Faculty in Statstics and Machine Learning (and related areas) are expected to perform a variety of duties that they have may never previously done: lead a research group, mentor students and postdocs with various backgrounds, apply for research grants, serve on thesis committees, show leadership in the profession (area chair or associate editor, organize workshops), teach a variety of courses, and so on. These are rather specialized skills which people have typically not received training on prior to becoming assistant professors, but are expected to be excellent at anyway.
We often expect young faculty to develop these expertise without the “tripod” of directed mentorship, deliberate practice and constructive feedback. Currently, I think young faculty partially succeed at this by some mixture of chance and personal motivation, and depending heavily on their department's motivation to provide mentorship.
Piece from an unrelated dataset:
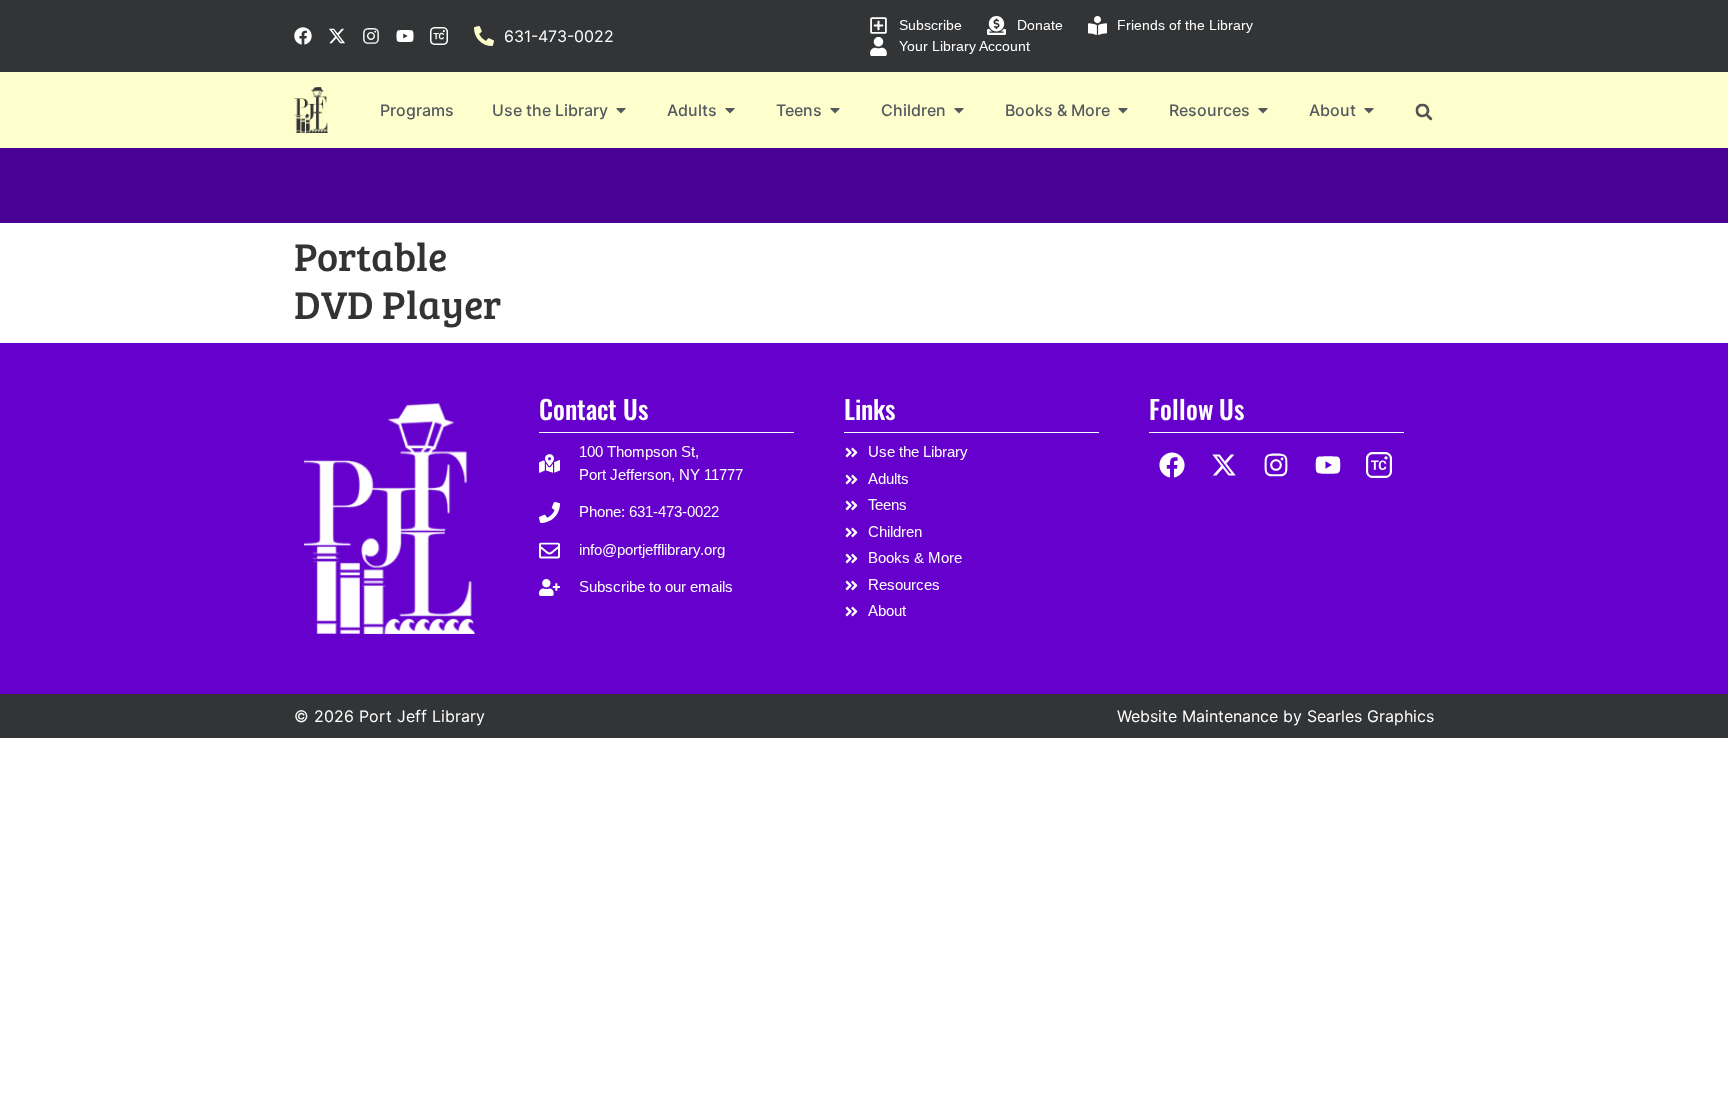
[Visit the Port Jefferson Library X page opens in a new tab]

Further, many young faculty do not have structured ways to develop these skills.
The aim of the following checklists is primarily:
For me to structure my advice to my ex-students and postdocs who are pursuing the academic path, so that I'm not leaving it to memory each time.
For young assistant professors in my department and field who have reached out to me for advice or help.
However, there are potential side-benefits:
It might help young faculty in other universities who do not have easy access to such resources.
It might help departments or senior faculty who are mentors, who may not have the time to create such checklists themselves.
Caveat 1: Ultimately, these are my opinions. If your opinions have a reasonably high correlation with mine, please feel free to share this page with others. If your opinions differ significantly from mine, perhaps make your own such page, so that students can make their own choices after reading multiple opinions.
Caveat 2: Such checklists are not meant to be complete in any sense (it would take too much time and effort). I might use them to begin a discussion with junior faculty in a group meeting (different topic each month, as needed), when I can answer a variety of related questions on each topic and add nuance to what I have written down. These are thus just beginner guides, or starting points, and entire booklets could be written on each.